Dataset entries
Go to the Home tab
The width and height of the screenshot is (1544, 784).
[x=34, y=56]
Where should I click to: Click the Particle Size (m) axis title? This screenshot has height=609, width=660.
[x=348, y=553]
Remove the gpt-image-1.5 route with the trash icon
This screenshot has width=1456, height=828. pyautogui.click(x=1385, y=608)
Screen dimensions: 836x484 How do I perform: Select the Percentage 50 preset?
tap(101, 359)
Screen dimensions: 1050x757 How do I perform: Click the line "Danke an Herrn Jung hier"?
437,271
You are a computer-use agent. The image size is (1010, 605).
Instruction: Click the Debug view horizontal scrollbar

| Exercise description |
The answer must reproduce every record exactly.

| Task response |
Go to the Home tab
The width and height of the screenshot is (1544, 784).
[x=34, y=56]
Where should I click to: Click the Particle Size (m) axis title? This screenshot has height=609, width=660.
[x=348, y=553]
Remove the gpt-image-1.5 route with the trash icon
This screenshot has width=1456, height=828. pyautogui.click(x=1385, y=608)
Screen dimensions: 836x484 How do I perform: Select the Percentage 50 preset?
tap(101, 359)
Screen dimensions: 1050x757 How do I perform: Click the line "Danke an Herrn Jung hier"?
437,271
You are a computer-use agent. The image size is (1010, 605).
Instruction: Click the Debug view horizontal scrollbar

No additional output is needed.